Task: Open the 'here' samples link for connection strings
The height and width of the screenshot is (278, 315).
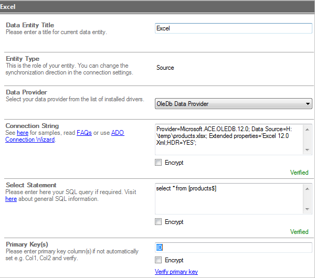Action: [23, 133]
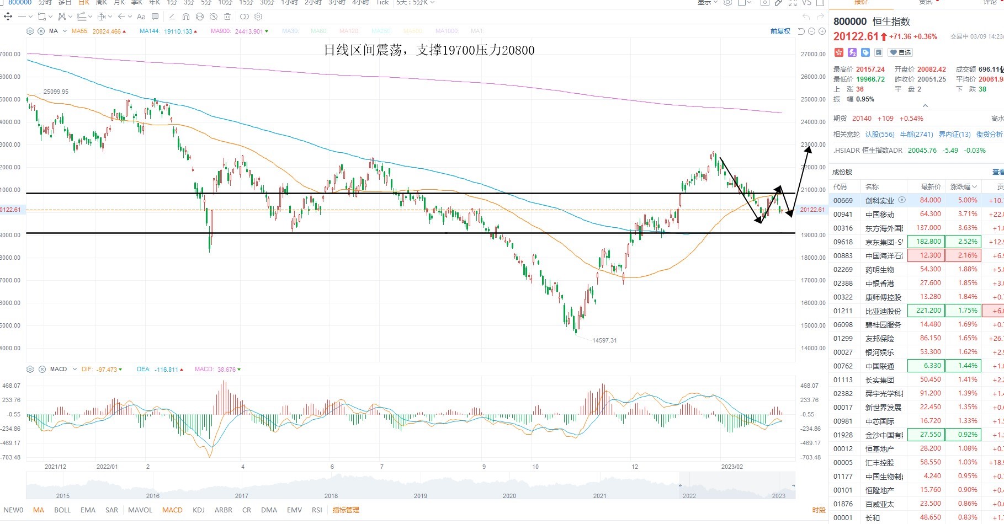The image size is (1004, 524).
Task: Remove the MA indicator with X icon
Action: click(41, 31)
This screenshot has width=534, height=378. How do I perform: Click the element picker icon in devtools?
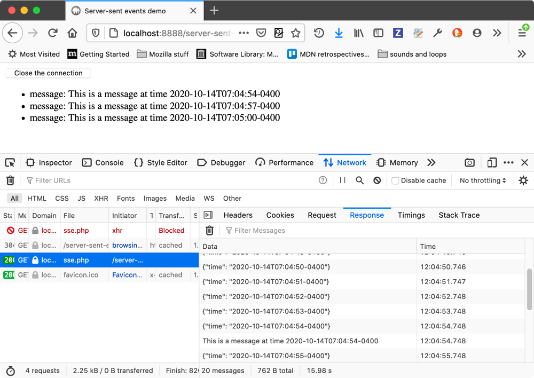[x=10, y=163]
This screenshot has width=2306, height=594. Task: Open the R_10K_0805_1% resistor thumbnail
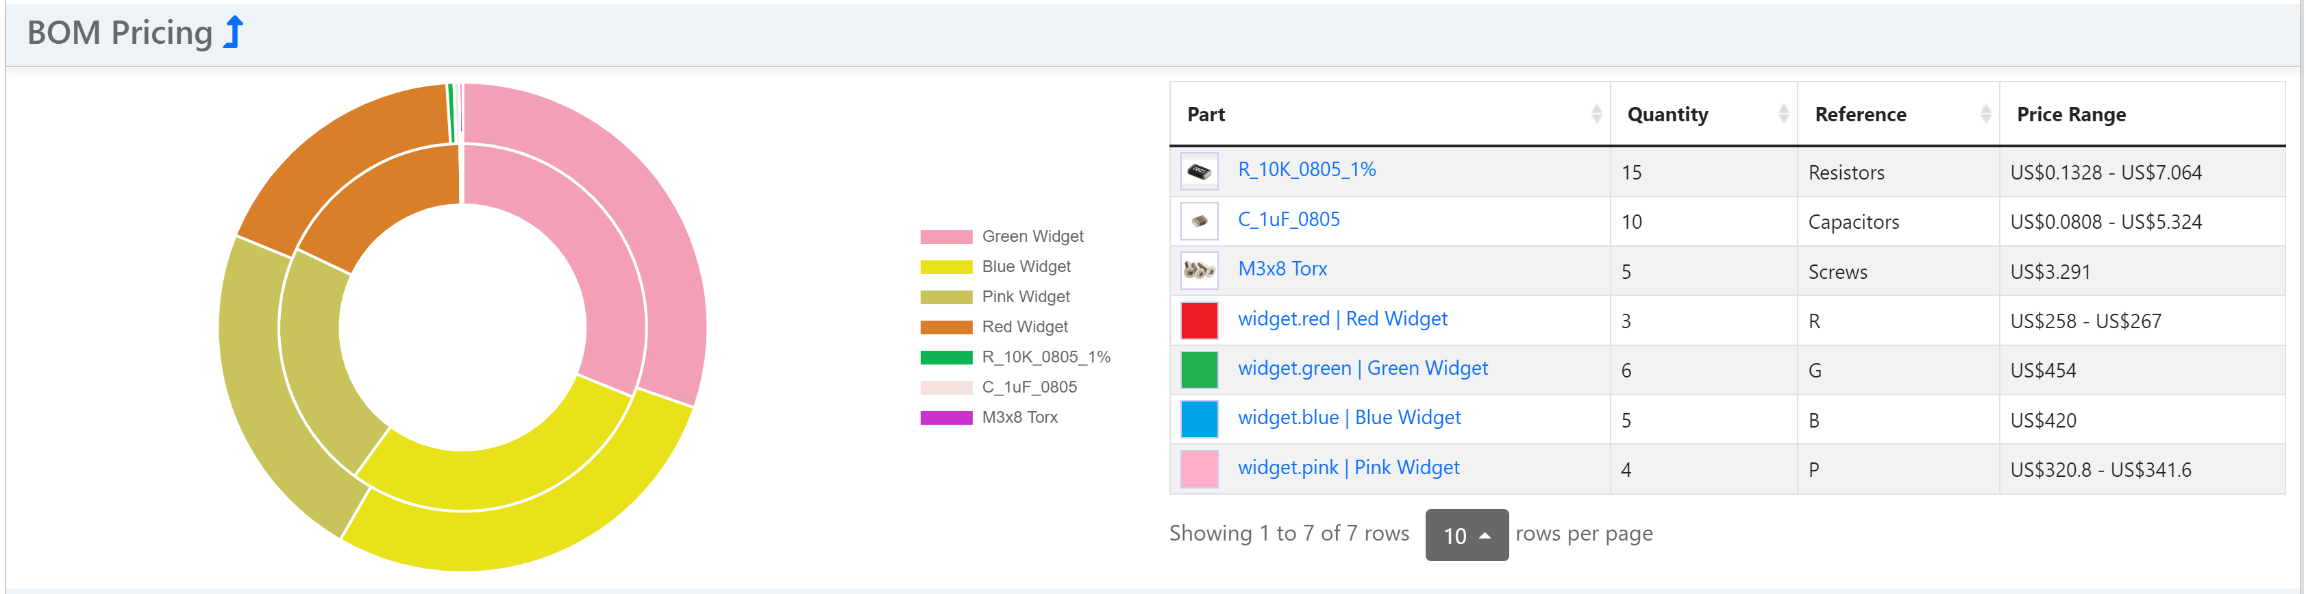click(x=1199, y=172)
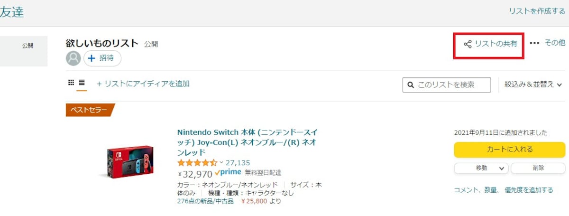The image size is (569, 216).
Task: Expand the rating chevron next to stars
Action: pyautogui.click(x=221, y=162)
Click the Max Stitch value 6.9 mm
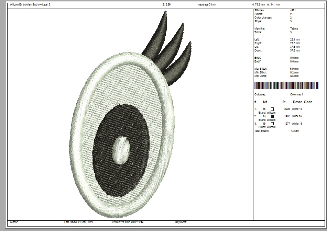Image resolution: width=327 pixels, height=231 pixels. coord(294,69)
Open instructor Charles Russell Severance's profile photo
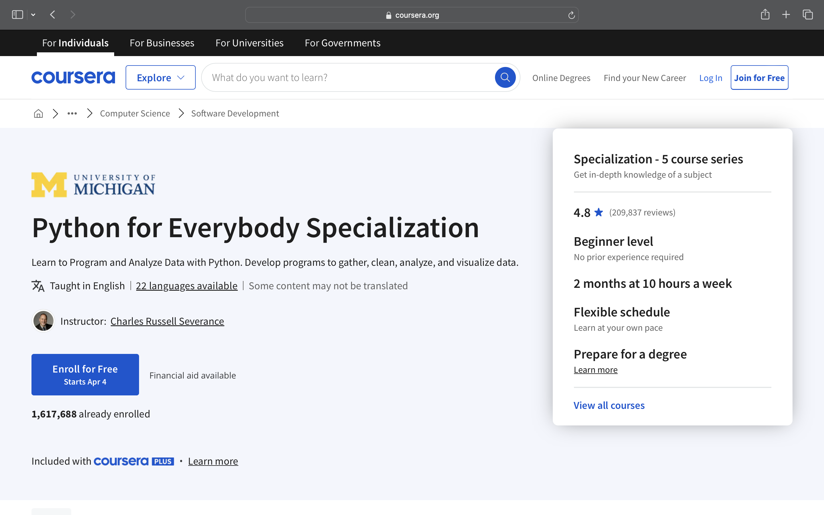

________________

→ Given problem:
Rewrite the data above with every "screenshot" changed to "capture" and everything else kept the same, leaving out the pictures.

→ The output:
Task: Open the 'here' samples link for connection strings
The height and width of the capture is (278, 315).
Action: [23, 133]
The image size is (1004, 524).
Task: Remove the MA indicator with X icon
Action: click(41, 31)
This capture has width=534, height=378. How do I perform: Click the element picker icon in devtools?
[x=10, y=163]
This capture has width=2306, height=594. Task: Open the R_10K_0805_1% resistor thumbnail
click(x=1199, y=172)
The image size is (569, 216).
Task: Expand the rating chevron next to stars
Action: pyautogui.click(x=221, y=162)
Click the Max Stitch value 6.9 mm
Image resolution: width=327 pixels, height=231 pixels. coord(294,69)
Open instructor Charles Russell Severance's profile photo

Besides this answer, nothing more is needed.